Chain reaction

timidtom

Esteemed Pedelecer
Oct 19, 2009
757
175
Cheshire
GambiaGOES.blogspot.com
J's trike decided to have an off-docile day last week. We'd pottered out to have a close look at the Anderton Boat Lift and a coffee & cake in the café. Riding the trike up the ascent onto higher ground the trike cast its chain. We gathered the bits and J motored back to the car. (Throttles rule OK!) No problem. Buy chain, measure length, replace old chain with new chain. Three days later I gave up. For some reason which escapes me the trike builder had incorporated a chain tensioner a couple of cm in front of the rear hub. It has/had a strong spring. Every time I tried to join the ends of the chain this blighted device snatched the chain from my hands and hurled them across the room (I'd moved the operation from the shed after day one. Working in the living room was much warmer and I could borrow J from her studies to 'hold this springy thing out of the way, please' . Gravity didn't help either. I used old shoe laces, bits of string and parcel tape to hold everything in place but the blighted tensor overcame all. I gave up. We bundled the trike onto the back of the car and shamefacedly begged help from our local cycle dealer. Not our very local local cycle dealer - he'd refused to have anything to do with vehicles with more than two wheels. We tried the chap in Sankey, near the old canal. I remember the barges ferrying sugar to the Sankey Sugar factory as I paddled my first canoe along, and it seemed that if the trike really did have a fatal affliction I could bury her there ...

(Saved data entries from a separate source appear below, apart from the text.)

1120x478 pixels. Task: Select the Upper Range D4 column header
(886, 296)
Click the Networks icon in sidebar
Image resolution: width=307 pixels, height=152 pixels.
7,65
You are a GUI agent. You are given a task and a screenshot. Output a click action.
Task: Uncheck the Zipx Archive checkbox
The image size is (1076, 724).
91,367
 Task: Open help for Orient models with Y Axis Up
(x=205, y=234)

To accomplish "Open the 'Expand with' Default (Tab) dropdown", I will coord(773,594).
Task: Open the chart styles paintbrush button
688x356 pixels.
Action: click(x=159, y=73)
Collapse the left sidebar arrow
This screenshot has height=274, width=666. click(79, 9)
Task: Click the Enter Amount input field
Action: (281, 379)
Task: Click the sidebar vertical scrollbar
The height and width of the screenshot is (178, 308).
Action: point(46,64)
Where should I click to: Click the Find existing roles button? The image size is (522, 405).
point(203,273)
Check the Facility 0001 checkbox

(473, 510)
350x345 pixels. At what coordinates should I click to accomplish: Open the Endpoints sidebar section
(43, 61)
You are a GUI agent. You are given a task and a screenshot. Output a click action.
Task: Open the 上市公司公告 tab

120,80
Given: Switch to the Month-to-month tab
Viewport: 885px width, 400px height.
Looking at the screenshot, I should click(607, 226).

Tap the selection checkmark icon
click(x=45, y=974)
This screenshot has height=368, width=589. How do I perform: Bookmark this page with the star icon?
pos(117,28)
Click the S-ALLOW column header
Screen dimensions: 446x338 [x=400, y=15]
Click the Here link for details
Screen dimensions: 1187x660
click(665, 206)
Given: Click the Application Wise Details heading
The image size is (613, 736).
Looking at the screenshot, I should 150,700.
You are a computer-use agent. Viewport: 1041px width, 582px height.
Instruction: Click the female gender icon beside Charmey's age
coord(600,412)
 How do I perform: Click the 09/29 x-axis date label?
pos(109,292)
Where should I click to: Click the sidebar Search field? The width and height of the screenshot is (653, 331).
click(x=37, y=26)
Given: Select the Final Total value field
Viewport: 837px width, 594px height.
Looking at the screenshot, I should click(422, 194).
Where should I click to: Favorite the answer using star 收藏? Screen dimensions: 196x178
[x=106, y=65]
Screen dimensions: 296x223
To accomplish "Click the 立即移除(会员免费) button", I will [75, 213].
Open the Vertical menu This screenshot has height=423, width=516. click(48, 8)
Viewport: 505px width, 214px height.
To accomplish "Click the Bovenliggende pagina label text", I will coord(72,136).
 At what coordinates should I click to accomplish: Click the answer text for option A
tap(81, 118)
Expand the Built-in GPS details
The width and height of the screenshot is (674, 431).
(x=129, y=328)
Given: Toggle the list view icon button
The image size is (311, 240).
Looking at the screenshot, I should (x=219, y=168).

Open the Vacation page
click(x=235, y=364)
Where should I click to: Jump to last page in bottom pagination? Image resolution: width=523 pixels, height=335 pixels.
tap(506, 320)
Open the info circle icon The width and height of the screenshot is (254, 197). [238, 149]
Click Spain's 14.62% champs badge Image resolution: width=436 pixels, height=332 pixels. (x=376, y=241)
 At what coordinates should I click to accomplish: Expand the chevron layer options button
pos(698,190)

The man in the shop didn't laugh as J and I wheeled Trike up the steps and parked her on one of his feet. 'Give me a couple of hours' was all he said. We had coffee and cake at Ikea, bought a bright yellow rug for the floor of my writing shed (also bright yellow) and returned to the cycle shop.
'I've removed that bl*ght*d tension device - it serves no purpose but it's in the wicker basket if you do want it. No charge - I sold you the chain, didn't I?' J bought a very bright front lamp to sooth her conscience, and a strong young gentleman, a fellow customer, carried Trike down the steps and lifted her gently onto the carrier at the back of the car. I didn't protest too loudly - he was at least 60 years younger than me ...
Sorry for the ramble - I think the point is that with a joint* age of 155 we still enjoy cycling and meeting lovely people! I think that was the point!